(Collected data)
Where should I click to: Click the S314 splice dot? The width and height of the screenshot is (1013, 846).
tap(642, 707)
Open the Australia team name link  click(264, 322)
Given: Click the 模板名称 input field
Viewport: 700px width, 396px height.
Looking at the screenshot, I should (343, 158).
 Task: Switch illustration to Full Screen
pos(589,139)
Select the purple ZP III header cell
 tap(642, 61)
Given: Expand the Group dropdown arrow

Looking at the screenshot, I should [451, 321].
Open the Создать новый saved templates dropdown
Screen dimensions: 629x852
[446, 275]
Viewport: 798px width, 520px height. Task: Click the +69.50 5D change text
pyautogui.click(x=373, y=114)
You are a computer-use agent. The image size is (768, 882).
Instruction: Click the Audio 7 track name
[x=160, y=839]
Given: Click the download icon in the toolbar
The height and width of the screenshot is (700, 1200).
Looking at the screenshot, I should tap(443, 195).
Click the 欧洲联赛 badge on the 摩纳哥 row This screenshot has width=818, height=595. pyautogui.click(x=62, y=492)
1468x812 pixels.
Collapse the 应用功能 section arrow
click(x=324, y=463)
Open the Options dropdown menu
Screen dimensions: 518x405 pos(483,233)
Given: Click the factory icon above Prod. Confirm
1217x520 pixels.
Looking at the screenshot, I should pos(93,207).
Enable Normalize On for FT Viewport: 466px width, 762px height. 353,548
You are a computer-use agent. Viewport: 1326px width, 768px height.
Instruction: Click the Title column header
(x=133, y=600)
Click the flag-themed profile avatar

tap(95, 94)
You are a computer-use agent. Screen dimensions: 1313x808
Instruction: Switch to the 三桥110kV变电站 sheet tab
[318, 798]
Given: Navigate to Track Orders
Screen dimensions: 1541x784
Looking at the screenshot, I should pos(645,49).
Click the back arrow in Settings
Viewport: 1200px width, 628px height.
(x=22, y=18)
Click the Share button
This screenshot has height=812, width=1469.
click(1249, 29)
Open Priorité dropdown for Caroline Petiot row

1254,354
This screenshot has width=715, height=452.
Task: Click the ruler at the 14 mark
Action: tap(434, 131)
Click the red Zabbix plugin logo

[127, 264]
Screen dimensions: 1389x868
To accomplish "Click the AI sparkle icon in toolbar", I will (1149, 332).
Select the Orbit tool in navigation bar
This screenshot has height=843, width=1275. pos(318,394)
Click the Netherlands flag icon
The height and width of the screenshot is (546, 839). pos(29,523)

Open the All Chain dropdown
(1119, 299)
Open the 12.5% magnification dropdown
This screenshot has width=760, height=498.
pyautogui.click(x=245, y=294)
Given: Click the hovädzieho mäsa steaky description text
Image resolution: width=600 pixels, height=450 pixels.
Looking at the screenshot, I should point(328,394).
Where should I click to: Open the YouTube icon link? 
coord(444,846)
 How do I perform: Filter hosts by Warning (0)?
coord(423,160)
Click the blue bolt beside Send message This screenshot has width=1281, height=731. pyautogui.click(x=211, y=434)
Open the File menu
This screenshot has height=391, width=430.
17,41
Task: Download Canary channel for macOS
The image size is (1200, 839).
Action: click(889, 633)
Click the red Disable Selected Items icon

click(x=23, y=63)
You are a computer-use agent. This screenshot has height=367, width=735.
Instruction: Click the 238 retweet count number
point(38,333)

** To do **
Start with the line above that contains "This screenshot has width=760, height=498." and stop after the line that contains "Task: Download Canary channel for macOS". Output those lines exactly, and only those.

** Solution to this problem **
This screenshot has width=760, height=498.
pyautogui.click(x=245, y=294)
Given: Click the hovädzieho mäsa steaky description text
Image resolution: width=600 pixels, height=450 pixels.
Looking at the screenshot, I should point(328,394).
Where should I click to: Open the YouTube icon link? 
coord(444,846)
 How do I perform: Filter hosts by Warning (0)?
coord(423,160)
Click the blue bolt beside Send message This screenshot has width=1281, height=731. pyautogui.click(x=211, y=434)
Open the File menu
This screenshot has height=391, width=430.
17,41
Task: Download Canary channel for macOS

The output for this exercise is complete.